_SOURCE EXCERPT_:
Skip to content

Nessie Specification

This page documents the complete Nessie specification. This includes:

  • API and its constraints
  • Contract for value objects

API contract

The Nessie API is used by Nessie integrations within for example Apache Iceberg or Delta Lake and user facing applications like Web UIs.

Nessie defines a REST API (OpenAPI) and implementations for Java and Python.

Content managed by Nessie

General Contract

Content Objects describe the state of a data lake object like a table or view. Nessie currently provides types for Iceberg tables, Delta Lake tables and SQL views. Nessie uses two identifiers for a single Content object:

  1. The Content Id is used to identify a content object across all branches even if the content object is being referred to using different table or view names.
  2. The Content Key is used to look up a content object by name, like a table name or view name. The Content Key changes when the associated table or view is renamed.

Content Key

The Content Key consists of multiple strings and is used to resolve a symbolic name, like a table name or a view name used in SQL statements, to a Content object.

When a table or view is renamed using for example an SQL ALTER TABLE RENAME operation, Nessie will record this operation using a remove operation on the old key plus a put operation on the new key (see below).

_PROBLEMS AND TASKS_:
1 - In the Nessie specification, why does Nessie use a Content Id for a content object in addition to a Content Key? Answer in one to three sentences.
2 - List the content types that the Nessie specification says Nessie currently provides.
3 - Continue the Nessie specification from where it stops.

_SOURCE MATERIAL_:
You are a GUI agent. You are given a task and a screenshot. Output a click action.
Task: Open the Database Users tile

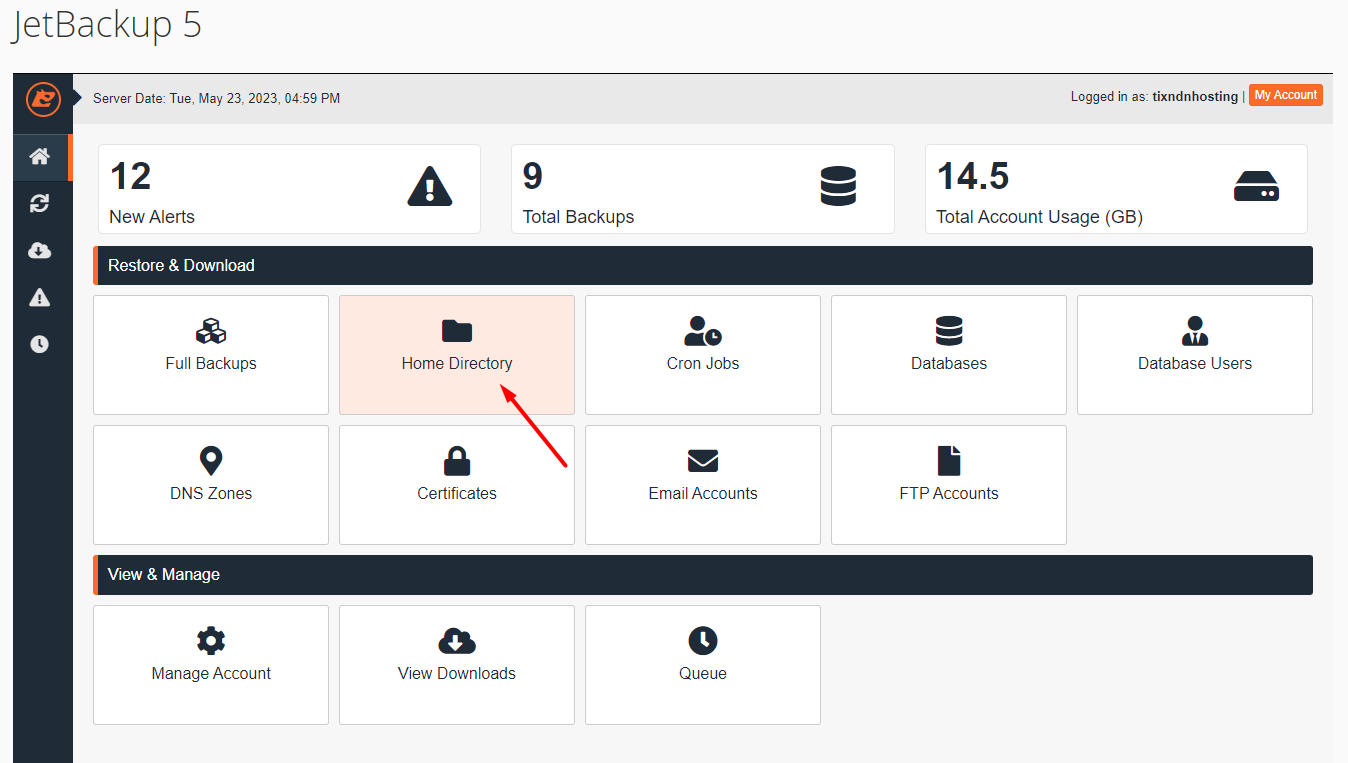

_OUTPUTS FOR THE TASKS_:
1 - The Content Key is a name, like a table or view name, and it changes when the table or view is renamed. The Content Id identifies the content object across all branches, even when the object is referred to by different table or view names.

2 -
- Iceberg tables
- Delta Lake tables
- SQL views

3 -
On Reference State vs Global State

Nessie is designed to support multiple table formats like Apache Iceberg or Delta Lake or generic SQL views. Since different Nessie commits, think: on different branches in Nessie, can refer to the same physical table but with different state of the data and potentially different schema, some table formats like Apache Iceberg require Nessie to refer to a single Global State, in case of Iceberg the table metadata. This Global State is not versioned in Nessie, because it has to contain enough information to resolve all information in all Nessie commits.

Note

The term all information in all Nessie commits used above precisely means all information in all Nessie commits that are considered “live”, have not been garbage-collected by Nessie. See also Management Services.

Content Id

All contents object must have an id field. This field is unique to the object and immutable once created. By convention, it is a UUID though this is not enforced by this Specification. There are several expectations on this field:

  1. Content Ids are immutable. Once created the object will keep the same id for its entire lifetime.
  2. If the object is moved (e.g. stored under a different Key) it will keep the id.
  3. The same content object, i.e. the same content-id, can be referred to using different keys on different branches.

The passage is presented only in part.